━━━━━ DOCUMENT PASSAGE ━━━━━

Distribution: A Potentially Under-appreciated Moat

June 08, 2015 | About:

During the Daily Journal meeting held earlier this year, a shareholder from Houston asked Charlie Munger (Trades, Portfolio) what in his opinion was the most underappreciated moat. Mr. Munger did not answer the question, but I thought this was a question worth spending some time on.

It would be presumptuous for me to give a definitive answer to the question. So instead, I would like to talk about a moat that is less talked about by investors – a well-established distribution system.

First of all, for some businesses such as Coca Cola (NYSE:KO), Walmart (NYSE:WMT) and Amazon (NASDAQ:AMZN), this moat is widely understood by investors. I won’t waste readers' time on those businesses.

In some cases though, especially in the small cap and micro cap world, the power of distribution network is often either misunderstood or underappreciated. A good distribution system can give a business enormous power in terms of reaching a larger consumer population, whereas the lack of an extended distribution system can put some serious constrains on a business’s ability to grow. This means having a great relationship with the distributors is extremely important because they know the customers and can direct sales to the customers at their will.

Let me use IDEXX Lab (NASDAQ:IDXX) as an example to illustrate this point. A big part of IDEXX’s business is the point-of-care veterinary diagnostic products. The vets use IDEXX’s product to perform diagnosis on your pets’ health information.

IDEXX used to have a significant competitive advantage over its competitors because of its exclusive distribution relationships with Henry Schein and MWI. Both Henry Schein (HSIC) and MWI are among the largest distributors of veterinary diagnostic products. When a vet needs to shop for a testing equipment such as an analyzer, he or she is likely to go to Henry Schein and MWI for references. Since IDEXX had exclusive contracts with both of them, IDEXX’s products are the only one that can be seen on the shelves by the vets. When we tie this into the availability bias from Charlie Munger (Trades, Portfolio)’s human psychological framework, we can see that IDEXX unique distribution relationship with Henry Schein and MWI gives IDEXX an enormous advantage over its competitors such as Abaxis (NASDAQ:ABAX), who has to basically go door-by-door to market its products. Not only does it cost more for IDEXX’s competitors to promote their products, but also it’s less efficient. This makes IDEXX’s competitors' lives pretty damn hard.

━━━━━ SOURCE DATA ━━━━━

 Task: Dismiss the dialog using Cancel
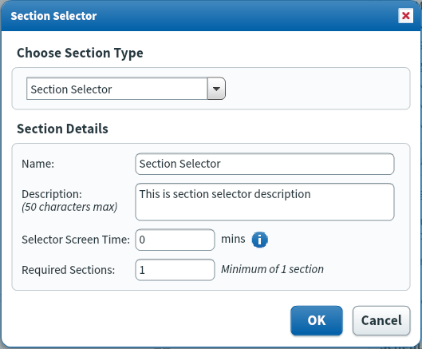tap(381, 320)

━━━━━
━━━━━ SOURCE DATA ━━━━━

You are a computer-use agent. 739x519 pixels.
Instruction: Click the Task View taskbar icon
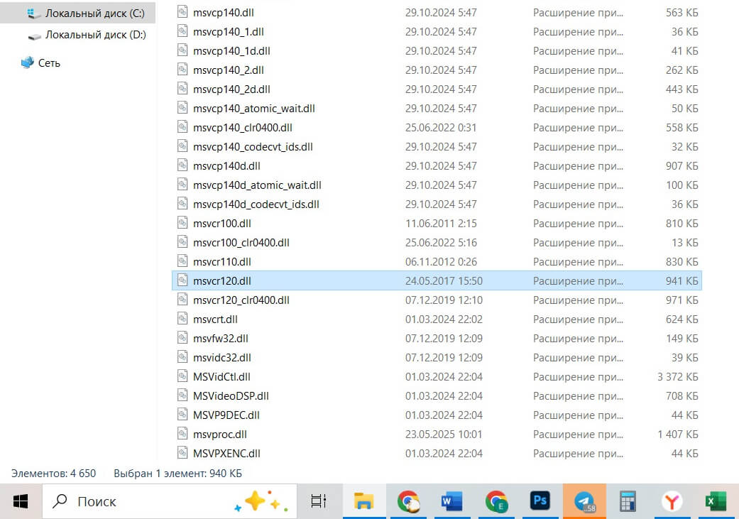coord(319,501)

━━━━━
━━━━━ SOURCE DATA ━━━━━

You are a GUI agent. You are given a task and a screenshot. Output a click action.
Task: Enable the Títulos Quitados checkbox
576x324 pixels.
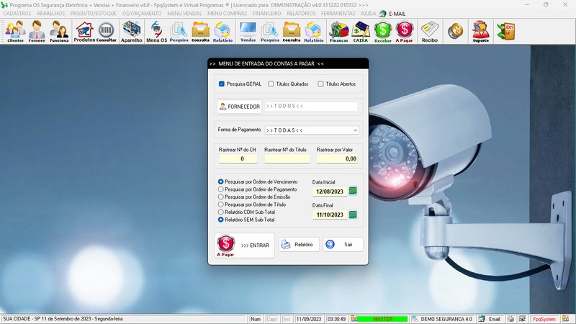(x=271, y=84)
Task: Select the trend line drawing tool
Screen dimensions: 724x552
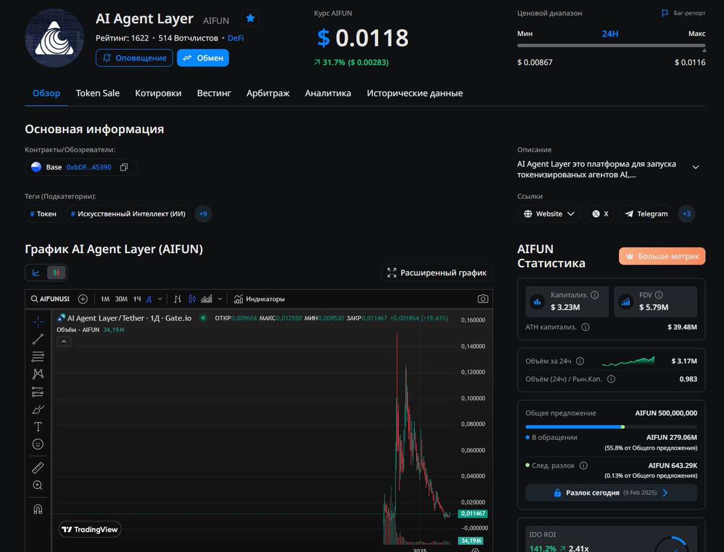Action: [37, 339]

━━━━━

**PROBLEM DESCRIPTION**
From the passage on distribution as a moat, reproduce word for word the part starting at "June 08, 2015" and ending at "some time on.".

**ANSWER**
June 08, 2015 | About:

During the Daily Journal meeting held earlier this year, a shareholder from Houston asked Charlie Munger (Trades, Portfolio) what in his opinion was the most underappreciated moat. Mr. Munger did not answer the question, but I thought this was a question worth spending some time on.